In the new study, researchers analyzed the mid-2009 outburst of a binary system called H1743–322, which is located about 28,000 light-years away toward the constellation Scorpius.

This system is composed of a normal star and a black hole, both of whose masses are unknown but appear to be middling. They're so close together that the black hole pulls a continuous stream of matter from its stellar companion, forming an accretion disk millions of miles across.

As this matter swirls inward, it is compressed and heated to tens of millions of degrees — so hot that it emits X-rays. In addition, some of the infalling matter gets booted out of the accretion disk as dual, oppositely directed jets.

These jets usually contain a steady flow of particles, but they occasionally morph into more powerful outflows that hurl huge blobs of gas into space at incredible speeds, researchers said.

H1743–322 underwent such a transition in early June 2009. And RXTE, the VLBA and a few other observatories around the world looked on, capturing the accompanying changes in the system's X-ray and radio emissions.

These emissions were steady from May 28 through June 2. The radio component had faded significantly by June 4, only to increase the next day — the same day a bright, radio-emitting bullet of gas racing outward from the system in the direction of one of the jets.

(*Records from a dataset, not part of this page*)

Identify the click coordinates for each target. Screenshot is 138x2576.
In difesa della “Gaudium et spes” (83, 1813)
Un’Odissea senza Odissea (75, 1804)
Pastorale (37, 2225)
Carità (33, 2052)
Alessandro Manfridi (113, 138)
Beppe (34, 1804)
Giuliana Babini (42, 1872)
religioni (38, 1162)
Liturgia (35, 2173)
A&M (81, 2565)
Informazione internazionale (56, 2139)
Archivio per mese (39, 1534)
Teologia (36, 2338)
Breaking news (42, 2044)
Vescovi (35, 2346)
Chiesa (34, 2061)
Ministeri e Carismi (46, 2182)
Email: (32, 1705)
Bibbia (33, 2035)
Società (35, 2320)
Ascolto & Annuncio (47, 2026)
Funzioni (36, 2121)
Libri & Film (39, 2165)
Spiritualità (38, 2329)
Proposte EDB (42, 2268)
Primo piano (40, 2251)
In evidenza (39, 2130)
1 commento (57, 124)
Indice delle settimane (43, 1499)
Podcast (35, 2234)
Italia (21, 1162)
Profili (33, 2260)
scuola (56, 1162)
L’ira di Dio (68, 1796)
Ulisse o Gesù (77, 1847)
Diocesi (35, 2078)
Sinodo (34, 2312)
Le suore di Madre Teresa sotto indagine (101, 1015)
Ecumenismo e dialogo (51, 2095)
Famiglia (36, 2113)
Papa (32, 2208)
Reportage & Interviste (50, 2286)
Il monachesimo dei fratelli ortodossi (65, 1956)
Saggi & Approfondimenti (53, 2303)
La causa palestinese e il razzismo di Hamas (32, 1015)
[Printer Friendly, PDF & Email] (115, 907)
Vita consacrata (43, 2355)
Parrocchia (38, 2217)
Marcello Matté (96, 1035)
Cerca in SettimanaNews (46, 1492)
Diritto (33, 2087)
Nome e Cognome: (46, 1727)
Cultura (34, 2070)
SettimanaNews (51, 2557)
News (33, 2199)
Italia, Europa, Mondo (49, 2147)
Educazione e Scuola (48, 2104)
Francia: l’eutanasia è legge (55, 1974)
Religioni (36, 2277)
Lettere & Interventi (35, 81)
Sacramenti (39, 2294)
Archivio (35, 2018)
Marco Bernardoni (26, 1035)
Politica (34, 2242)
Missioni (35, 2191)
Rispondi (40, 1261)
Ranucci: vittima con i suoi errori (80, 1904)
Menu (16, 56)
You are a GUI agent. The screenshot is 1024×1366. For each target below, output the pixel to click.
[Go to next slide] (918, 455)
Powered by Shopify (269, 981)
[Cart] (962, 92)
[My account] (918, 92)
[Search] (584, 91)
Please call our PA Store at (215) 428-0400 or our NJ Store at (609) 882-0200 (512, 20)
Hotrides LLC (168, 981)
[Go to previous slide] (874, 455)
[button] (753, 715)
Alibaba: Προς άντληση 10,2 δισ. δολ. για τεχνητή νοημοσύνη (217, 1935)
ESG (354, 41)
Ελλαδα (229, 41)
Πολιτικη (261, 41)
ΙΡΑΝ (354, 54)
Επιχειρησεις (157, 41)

A second bullet, moving in the opposite direction at 25 percent the speed of light — about 168 million mph (270 million kph) — was observed on June 6.

Astronomers had previously associated the onset of the radio outburst with the bullet ejections, researchers said. However, the new study determines the bullets were actually fired off several days earlier, on June 3.

"This research provides new clues about the conditions needed to initiate a jet and can guide our thinking about how it happens," said Chris Done, an astrophysicist at the University of Durham in England, who was not involved in the study.

Jets on a galactic scale

The new study could shed light on what happens at the heart of active galaxies, which also harbor jet-spewing black holes, though on a much larger scale. These supermassive black holes can be billions of times more massive than our sun, and they can drive enormous outflows extending over millions of light-years, researchers said. "Black hole jets in binary star systems act as fast-forwarded versions of their galactic-scale cousins, giving us insights into how they work and how their enormous energy output can influence the growth of galaxies and clusters of galaxies," said lead researcher James Miller-Jones of Curtin University in Perth, Australia.

The study will appear in an upcoming issue of the Monthly Notices of the Royal Astronomical Society.